The Book of Boba Fett: Chapter 7 (In the Name of Honor). Image Credit: Disney.

The Book of Boba Fett Review

Well, we have reached the end of the first season of The Book of Boba Fett and does it end on a triumph? Well no. What we have gotten is a season flailing around in the sand and finding the odd gem, but not much else. With that in mind, let us unpack the final episode and the season as a whole.

So to set the scene, at the end of From the Desert Comes a Stranger, Cad Bane (Corey Burton) kills the chance of Boba Fett (Temuera Morrison) getting back up by taking out Marshal Cobb Vanth (Timothy Olyphant) in a showdown. Meanwhile, the Pyke Syndicate strikes the first blow of the coming war by destroying Sanctuary and killing (probably) Garsa Fwip (Jennifer Beals) in the process. The oncoming storm is near, all Boba, Fennec (Ming-Na Wen), and The Mandalorian (Pedro Pascal) need to do is hold out for reinforcements (that are not coming) and hope that the criminal families of Mos Espa continue with their neutrality between a more significant winning power and family about to get stomped on. Now from here, we will be looking at the episode as a whole and the rest of the season, so there will be some [SPOILERS] ahead. 

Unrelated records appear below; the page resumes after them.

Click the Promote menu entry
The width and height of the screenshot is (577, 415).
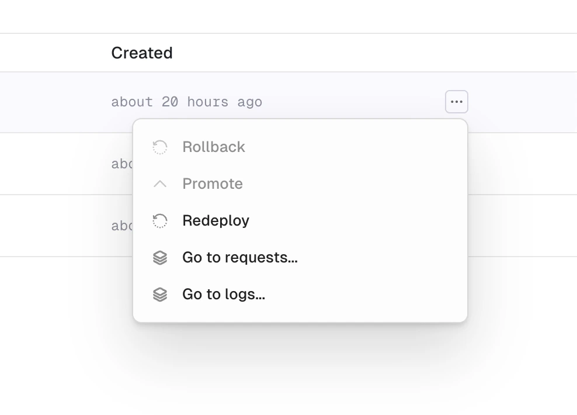coord(213,184)
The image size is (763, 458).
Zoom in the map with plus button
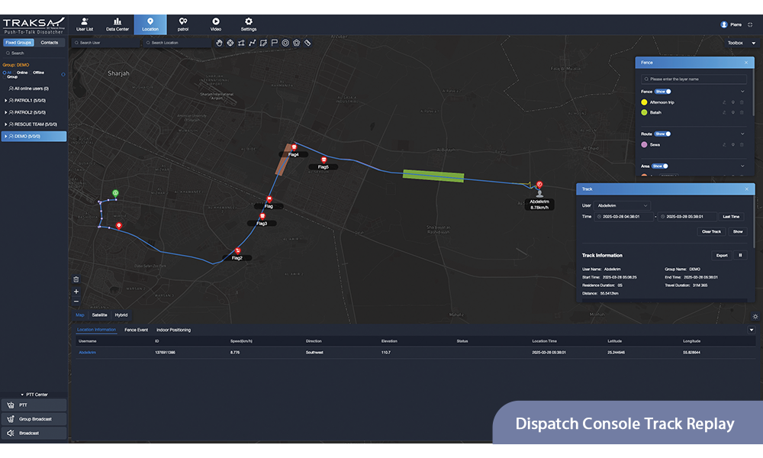(76, 292)
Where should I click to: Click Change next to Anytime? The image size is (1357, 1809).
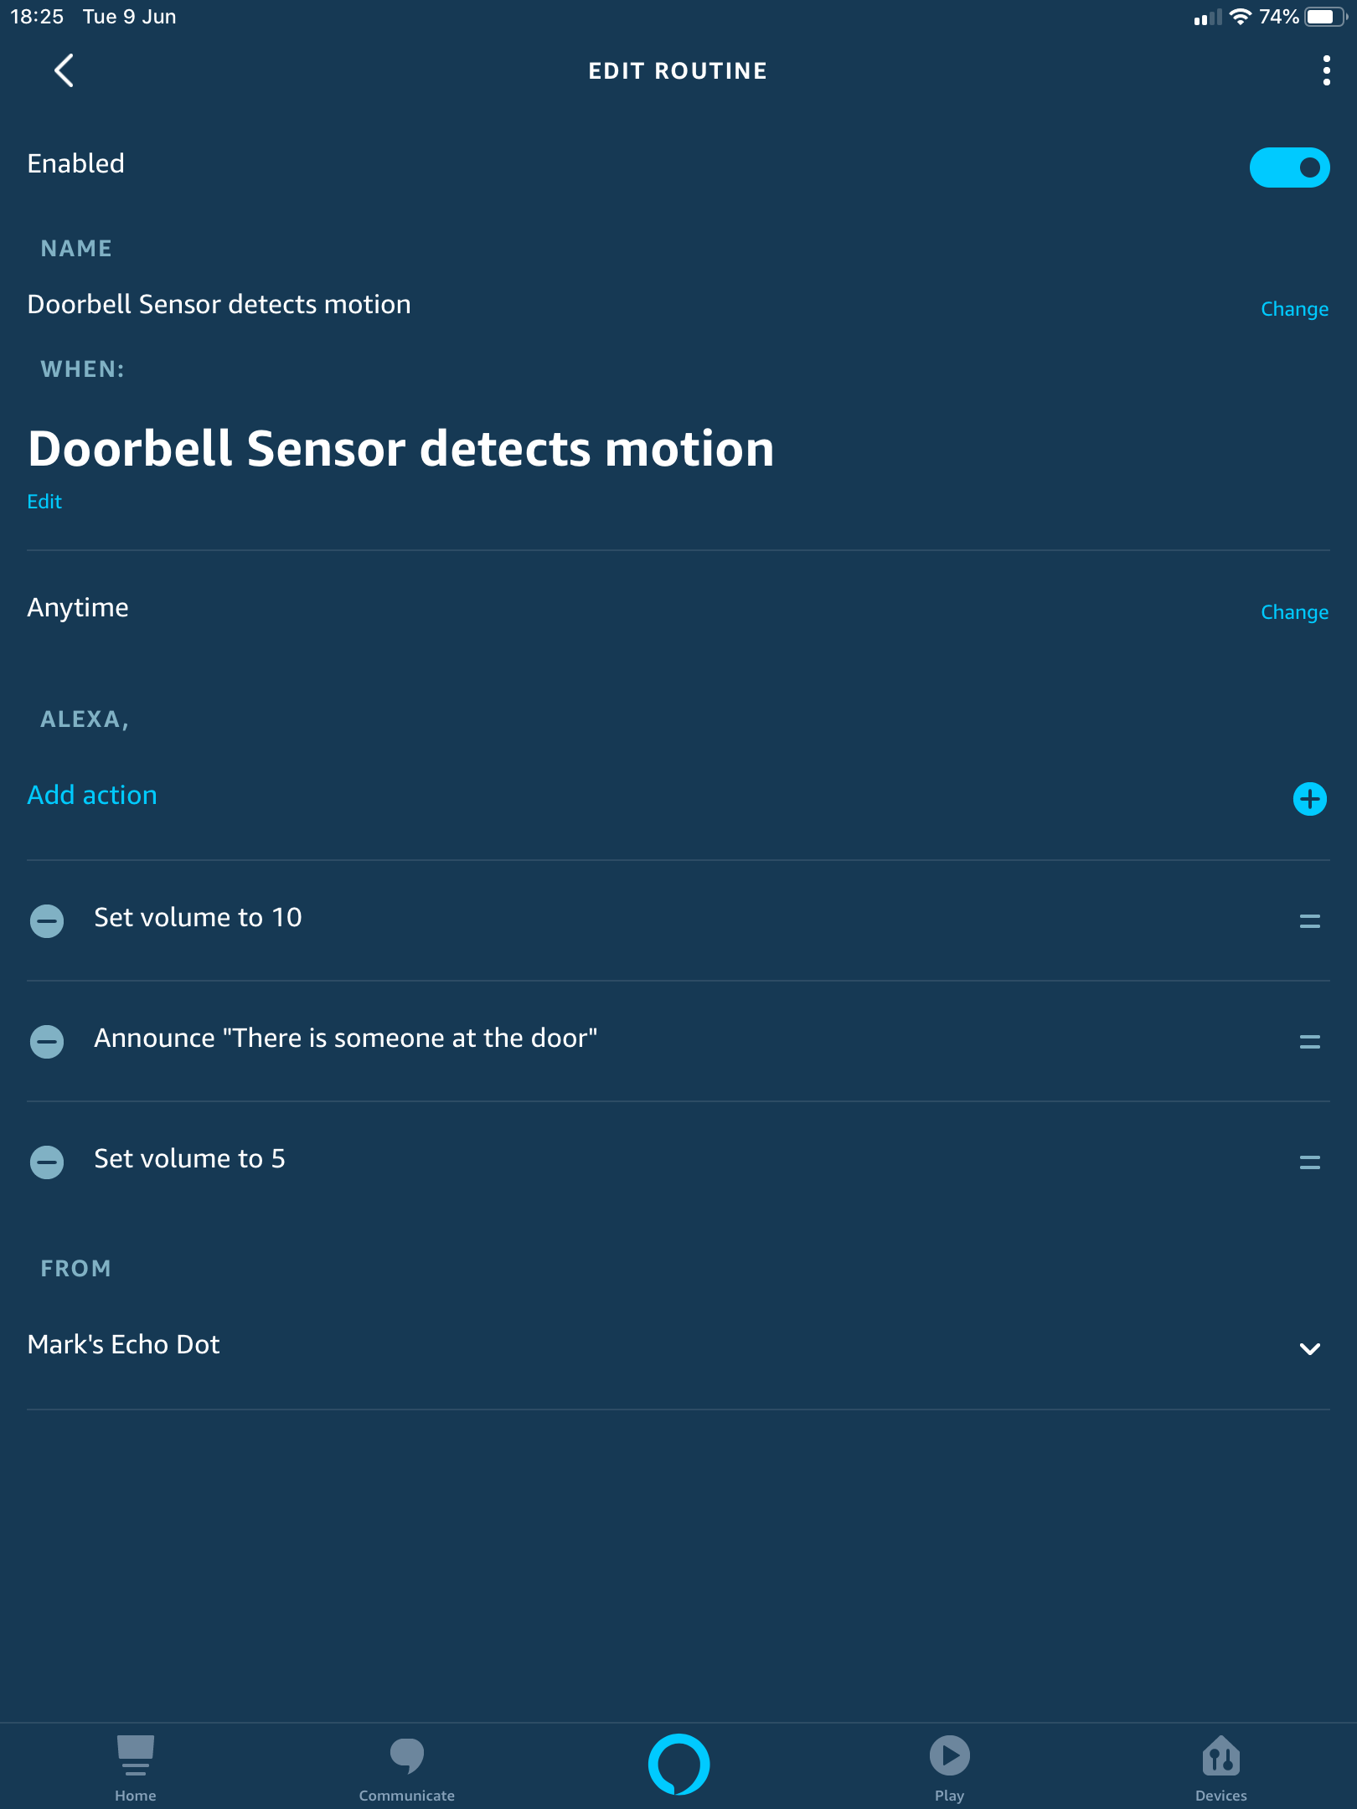(1294, 612)
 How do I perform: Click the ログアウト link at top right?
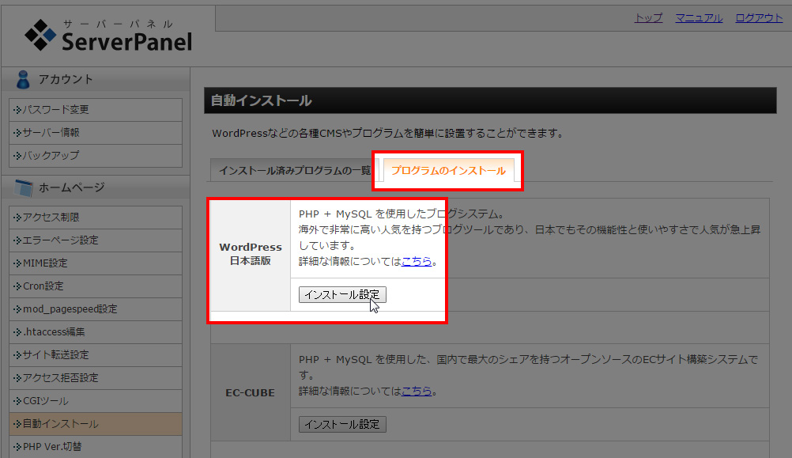coord(758,17)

The Book of Boba Fett: Chapter 7 (In the Name of Honor). Image Credit: Disney.
Was Boba Fett the main character in The Book of Boba Fett?. Image Credit: Disney.

The whole season led to this confrontation, episode after episode of build-up, and what we got, in the end, was, well, meh. Nothing in this episode felt earned, so while people might focus on that one dude who did a ‘spiny shoot a bunch of guys’ moves, the structure was more of an issue. In this episode, Boba gets berated into doing the right thing by a teenager, which goes against everything they had set up with his character. The Mods also gets no screen time to build their characters, so everything they do feels flimsy. Fennec could easily go and decapitate the leadership of the Pykes. Why the hell were you not doing that sooner. Or how you spend all season showing how two of the leads got their ships back, only for everyone to forget that air support would come in real handy in that battle.

There are also pacing problems as well as narrative issues with the fight. Everything up to the Rancor showing up feels samey because it is just one wave of nameless goons after another. Then even the Rancor outstays its welcome while also being frustrating because we had one moment of bonding between it and Boba, and now apparently, he is a Rancor master. The Scorpenek droids harken back to the design of Droidekas but lose every bit of practicality that made the Droidekas interesting. There is a meme of stormtrooper aim, but goodness, did those Scorpenek droids hit anyone, even those people that were nicely running in open territory, directly downrange from them. Nothing had weight because no one was in any real peril bar those two Gamorrean guards (Frank Trigg/Collin Hymes). “Wait, did they just kill off fan favourite Cad Bane after just introducing him to live-action? That is a strong move … wait no … they held on those flashing lights … they are setting up his survival … sigh”. The whole season is focused on a battle with no stakes and was frankly bland. That is a problem.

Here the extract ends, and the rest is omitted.